Materials provided ->
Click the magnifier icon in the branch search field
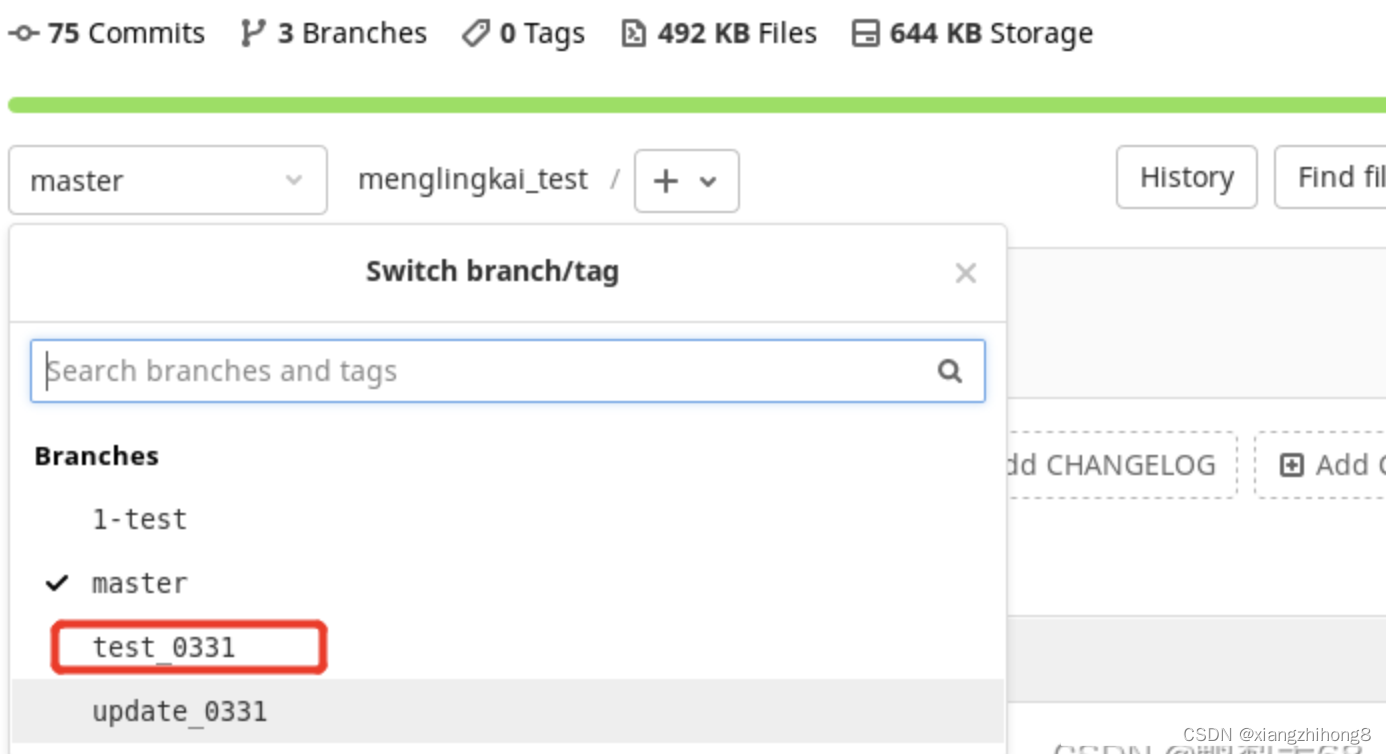This screenshot has width=1386, height=754. (950, 370)
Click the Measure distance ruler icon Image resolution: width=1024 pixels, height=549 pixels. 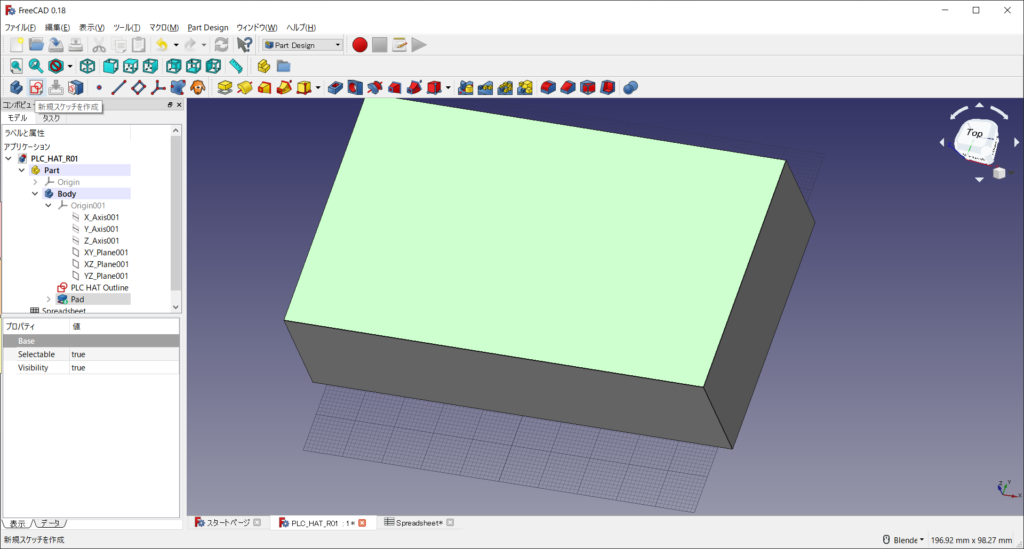tap(236, 66)
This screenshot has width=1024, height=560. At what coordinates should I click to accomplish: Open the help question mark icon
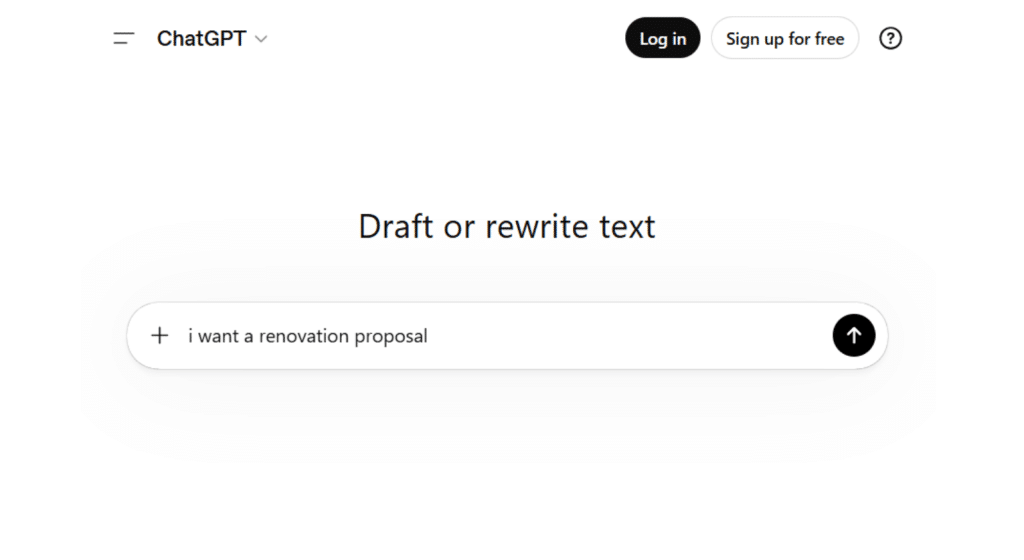pyautogui.click(x=889, y=39)
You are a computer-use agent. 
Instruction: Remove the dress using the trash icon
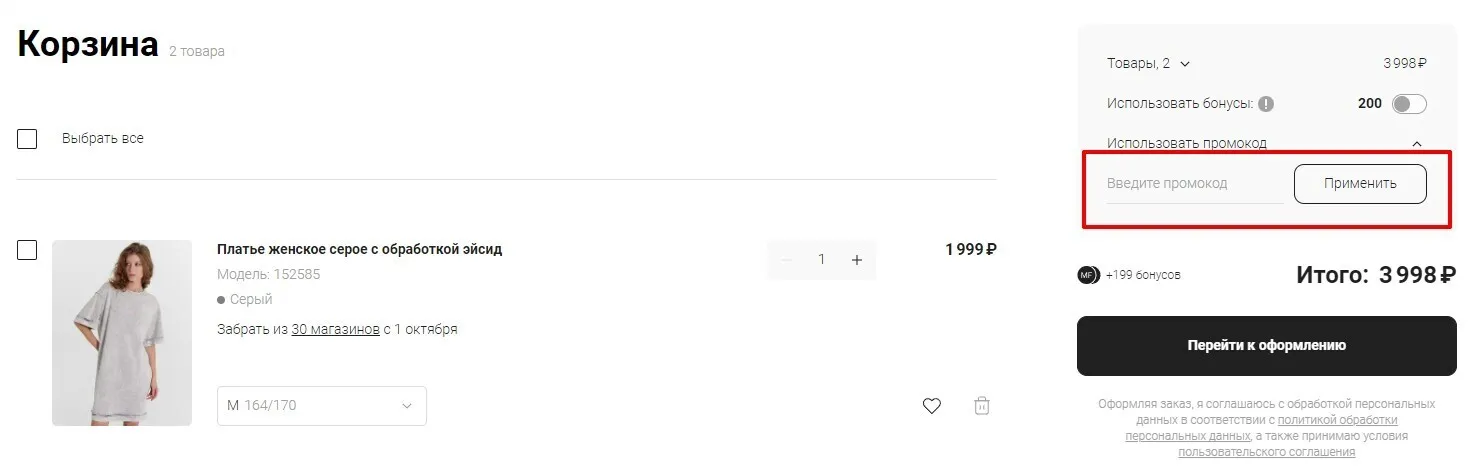click(982, 405)
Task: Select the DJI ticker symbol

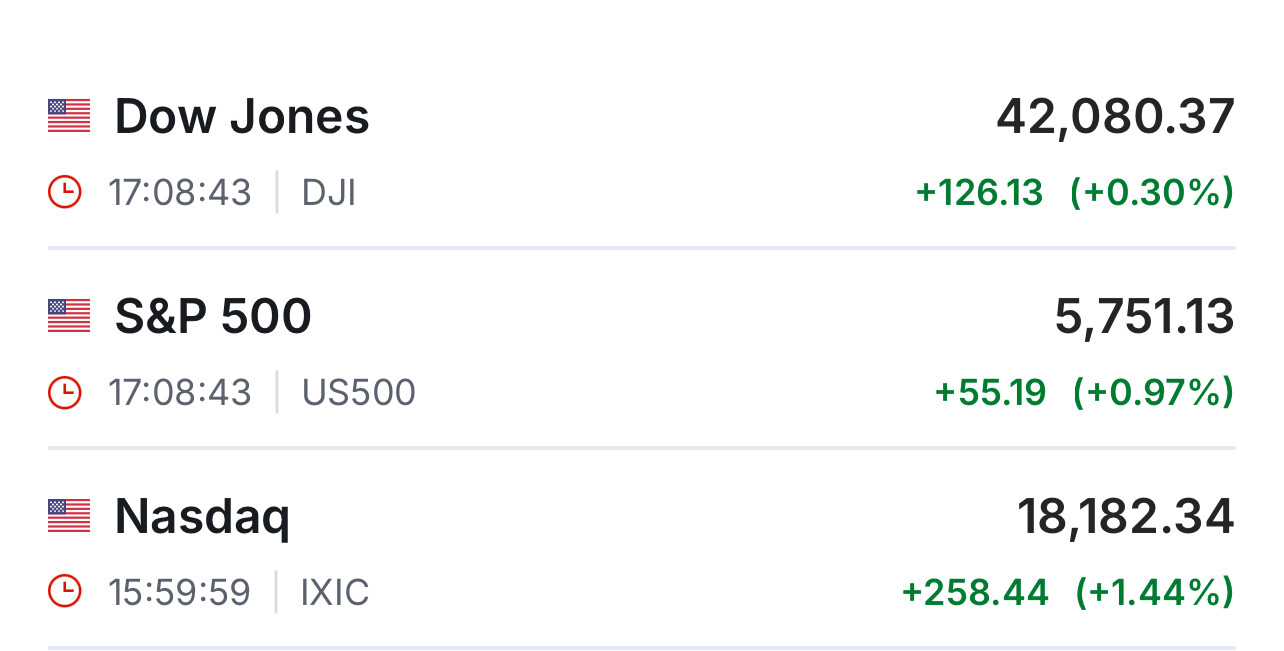Action: (329, 192)
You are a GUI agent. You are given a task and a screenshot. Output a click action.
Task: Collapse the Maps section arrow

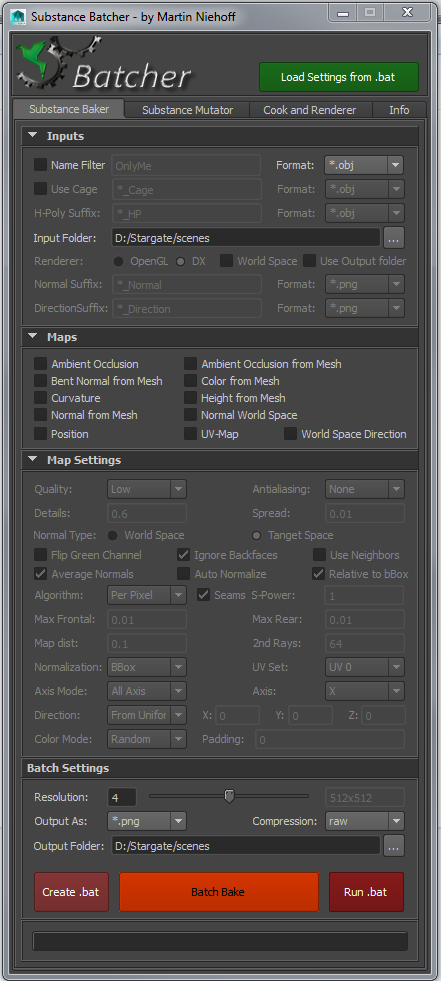click(33, 337)
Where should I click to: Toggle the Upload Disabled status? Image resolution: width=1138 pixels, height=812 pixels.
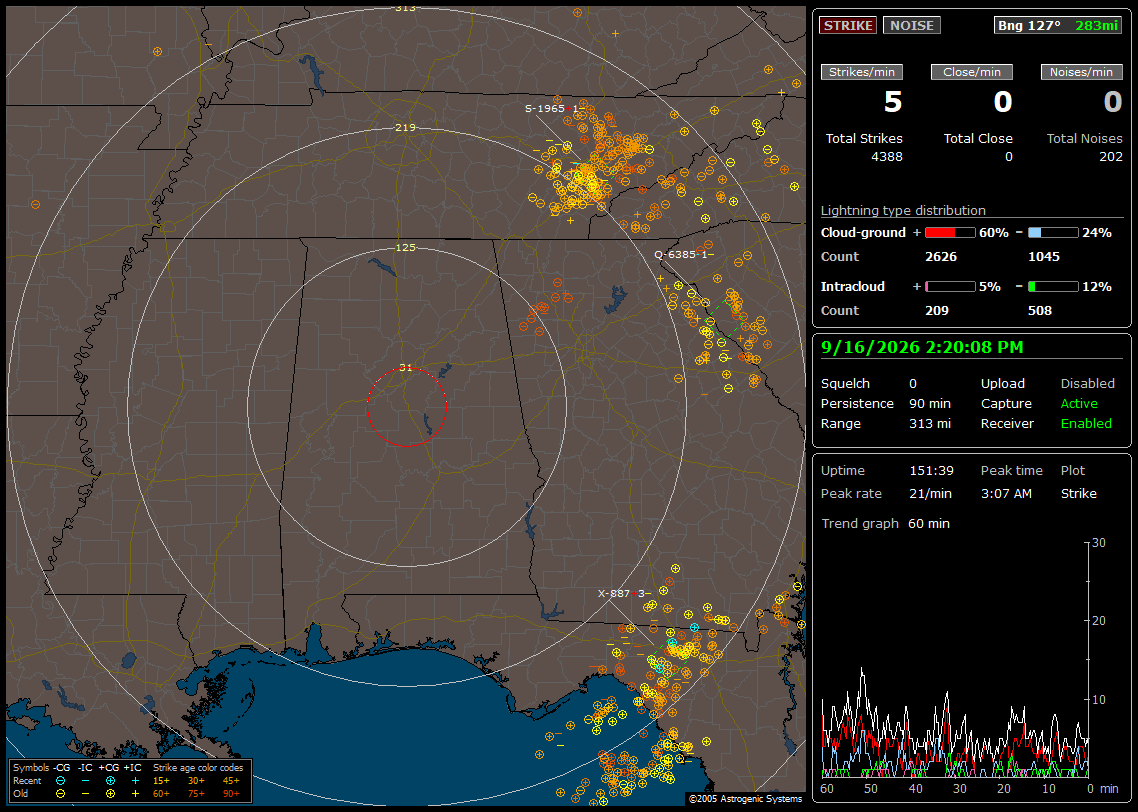pyautogui.click(x=1087, y=383)
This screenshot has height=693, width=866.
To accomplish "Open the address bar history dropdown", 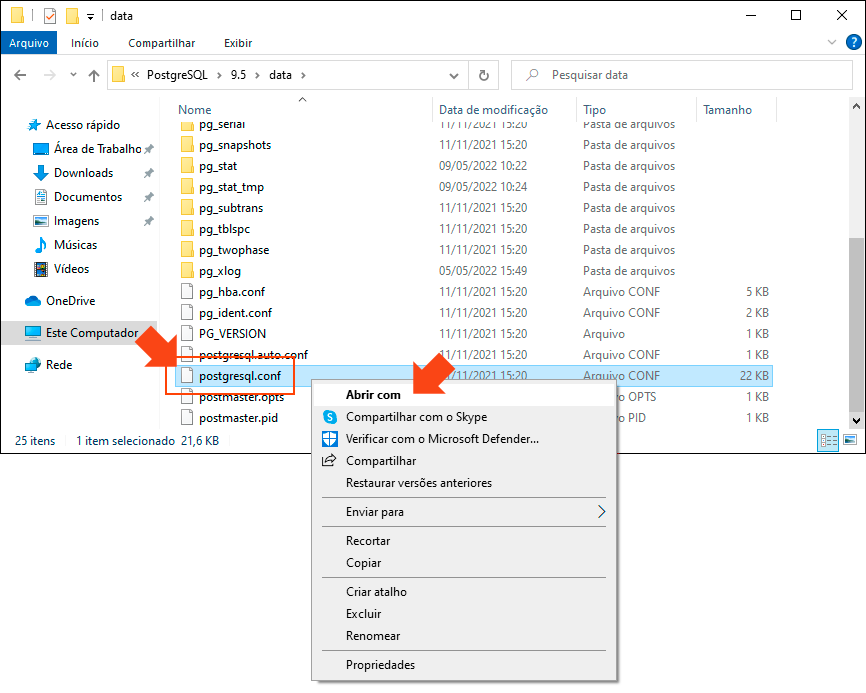I will 455,75.
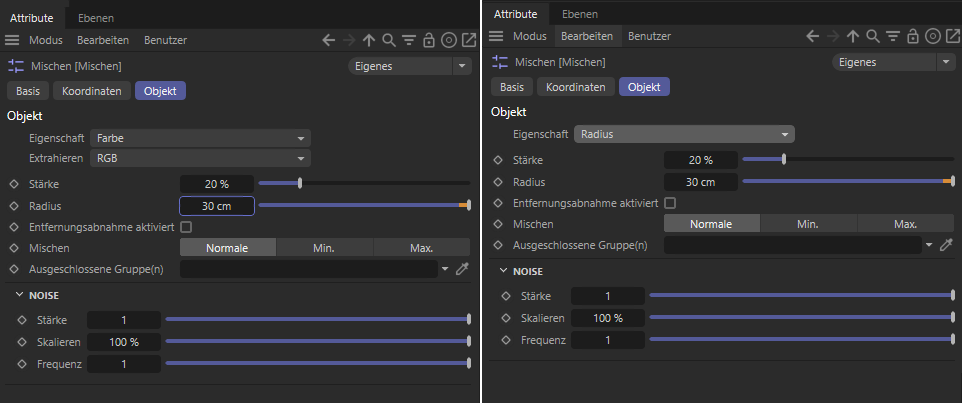Open Extrahieren dropdown showing RGB

(200, 158)
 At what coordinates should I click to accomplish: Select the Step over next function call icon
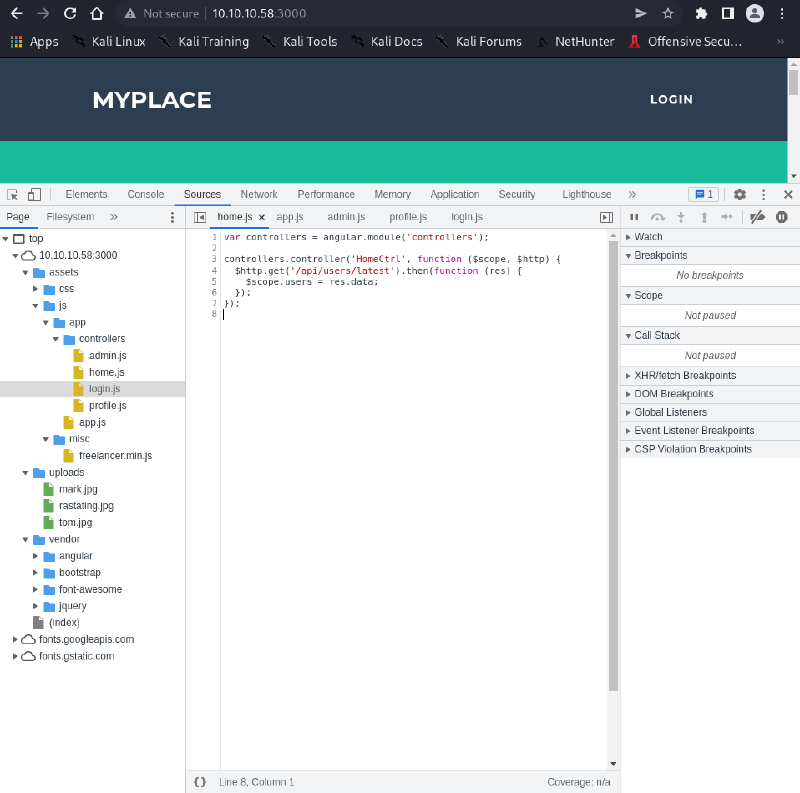click(658, 216)
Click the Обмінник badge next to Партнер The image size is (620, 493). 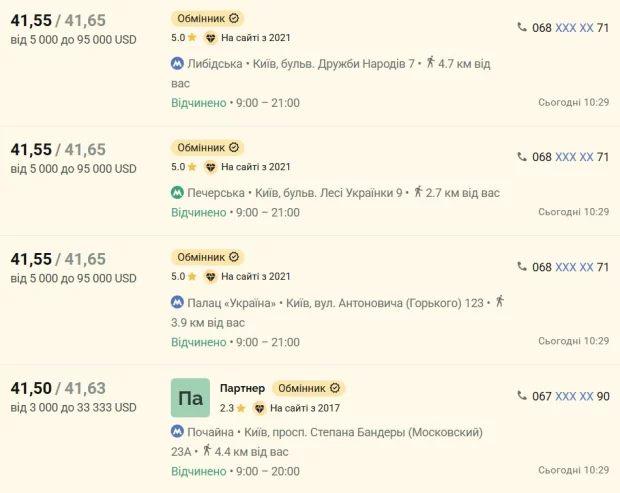click(x=308, y=388)
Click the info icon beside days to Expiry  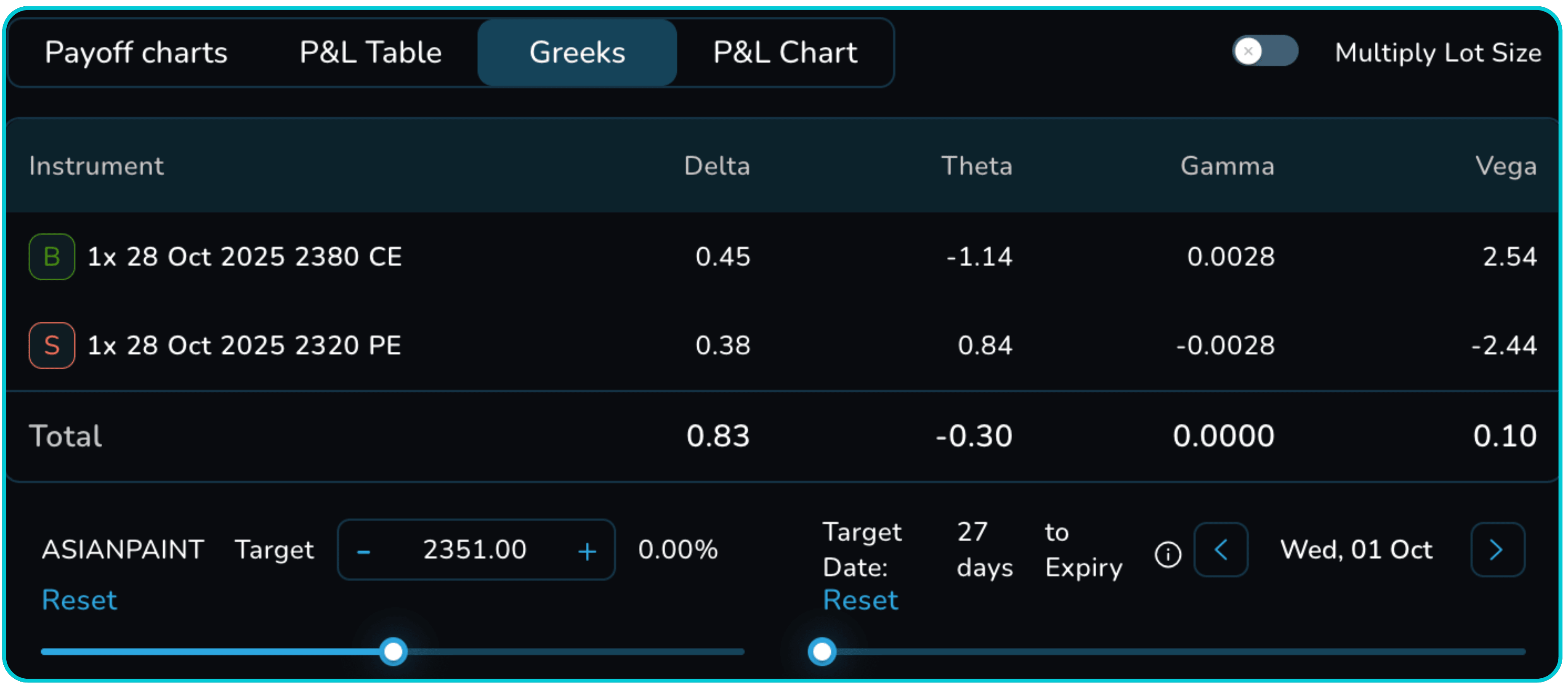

Required action ->
Scan the entries above for the word "agent", then copy every line in which it occurs.

Problem solution ->
You are a computer-use agent. 
You are a GUI agent. You are given a task and a screenshot. Output a click action.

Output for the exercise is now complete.